Date: Sunday, November 21, 2021

Project: Eastern Australian Waterbird Survey

Observers: John Porter & Richard Kingsford

Pilot: Tim Dugan

We were one of the first vehicles out to the airport early in the morning, greeted by lots of agile wallabies along the road.

Agile wallaby.

First thing we had to do was wash the plane because it had so much salt from our coastal surveys.

Today we were heading west along survey Band 10. First, we flew across to Proserpine Dam or Peter Faust Dam which regulates flows in Proserpine River. It always has lots of waterbirds.

Surveying Peter Faust Dam.

There were hundreds of black duck, hardhead, coot, black swans, egrets and cormorants. There were also quite a few wood ducks and some grey teal.

From here, it was over the Great Dividing Range to the tributary rivers of the Burdekin River.

Along the way we surveyed the odd the odd farm dam.

Many of them here were only about half full, indicating fairly dry times. One of them even had four jabirus on a very small patch of water; they all looked like immature birds.

Our first river to survey was the Bowen River. It was pretty obvious from the colour of the water, a dirty brown colour, that there had had some recent rainfall. Here there were egrets, large egrets, white-faced herons, and one or two jabirus.

Surveying the Bowen River.

We then flew up the Burdekin River which was flowing quite strongly. We divide up this part of the river into two sections, one below and one above the weir.

Surveying the Burdekin River below the weir.

The weir.

Surveying above the weir.

Dam wall.

And then it was over the dam wall to survey Burdekin Falls Dam. This had dried back in places, exposing areas which had once been flooded but provided green grass for cattle.

Edge of the dam.

We then surveyed farm dams and creeks before reaching Hughenden to refuel.

It was then west to Mt Isa.

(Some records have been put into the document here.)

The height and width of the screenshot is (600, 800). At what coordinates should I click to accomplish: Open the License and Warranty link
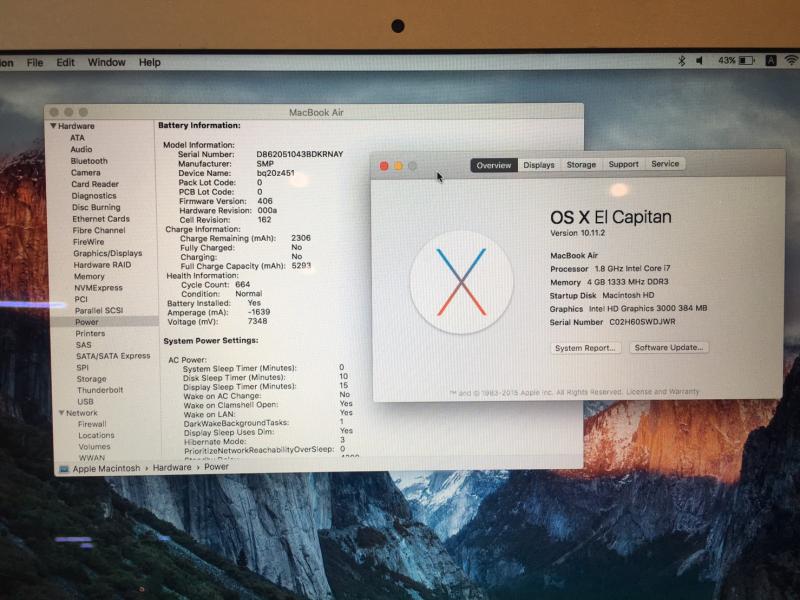[x=664, y=392]
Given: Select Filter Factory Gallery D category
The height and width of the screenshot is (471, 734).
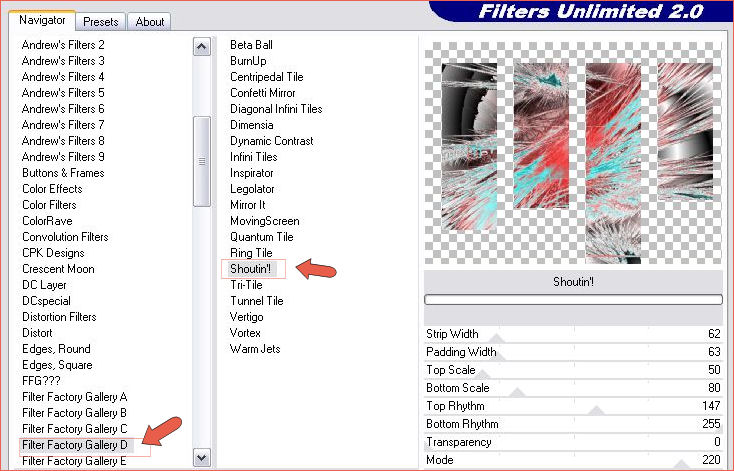Looking at the screenshot, I should (75, 445).
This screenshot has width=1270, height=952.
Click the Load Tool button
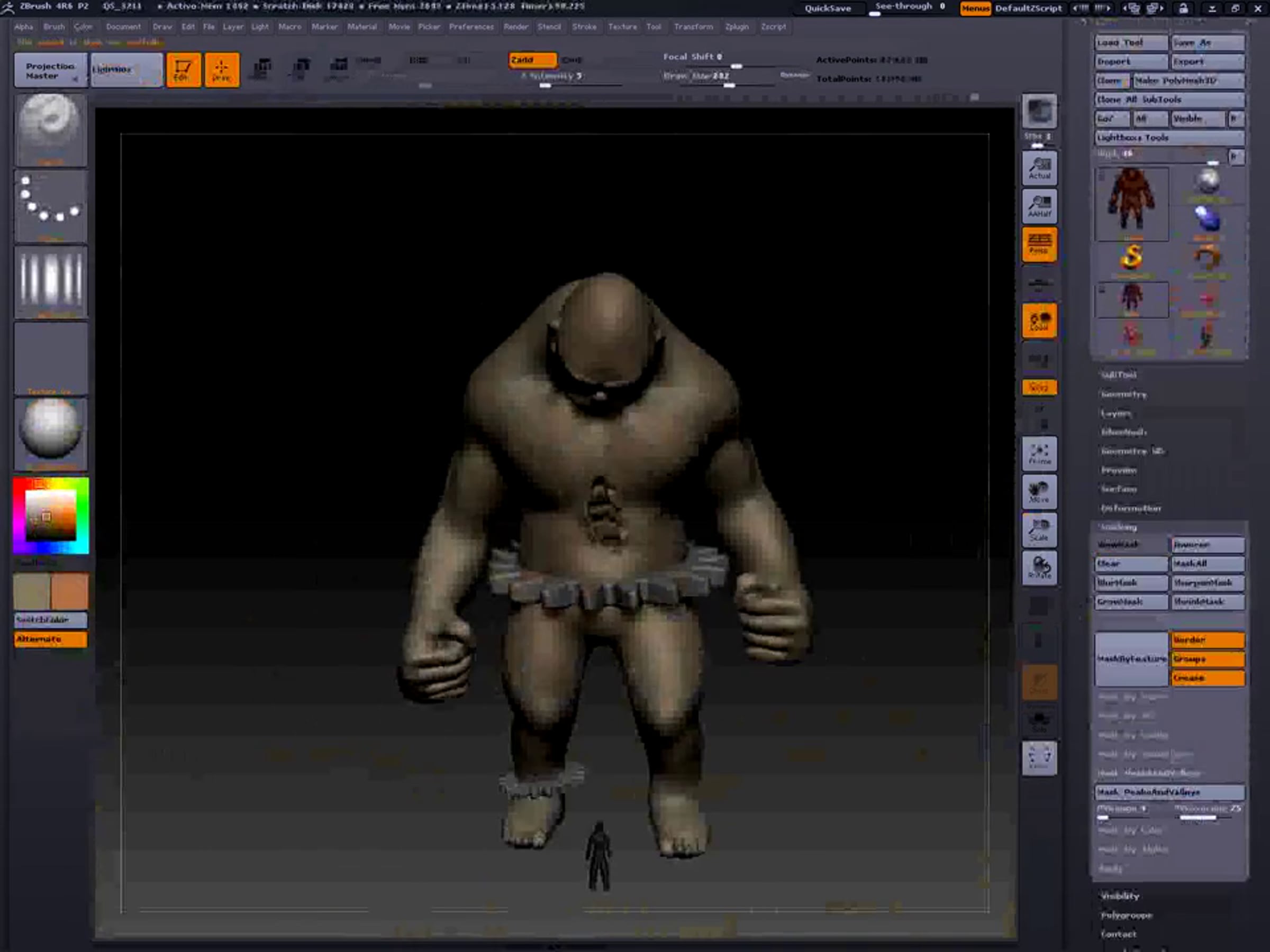(1130, 42)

There were some signs of recent rainfall with some of the rivers with water - a dirty brown colour.

Recent runoff into some of the rivers.

We also surveyed a few small farm dams. There were a few egrets, pelicans, brolgas and grey teal on some of these waterholes in the rivers and dams.

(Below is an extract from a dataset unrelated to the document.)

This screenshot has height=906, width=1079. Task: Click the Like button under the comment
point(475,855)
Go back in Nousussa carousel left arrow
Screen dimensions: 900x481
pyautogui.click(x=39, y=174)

Surveying one of the few farm dams along the way.

Surveying one of the rivers with some water.

We flew past the large Ernest Henry Copper Mine.

And then across the largely dry Cloncurry River, with a few small areas with water. The day got appreciably hotter- the further west we went. Julia Creek, just south of where we surveyed the Cloncurry River recorded 44oC.

Then it was onto the large water supply for Mount Isa Moondarra Dam.

This had reasonably large numbers of glossy Ibis, darters, cormorants, pelicans and some small flocks of wandering whistling-ducks. There were also plenty of swans, egrets and coot. As well as quite a few black duck, a few white pygmy-geese and grey teal. But overall not the really big numbers of waterbirds that we have seen in the past. There were probably less than a thousand birds.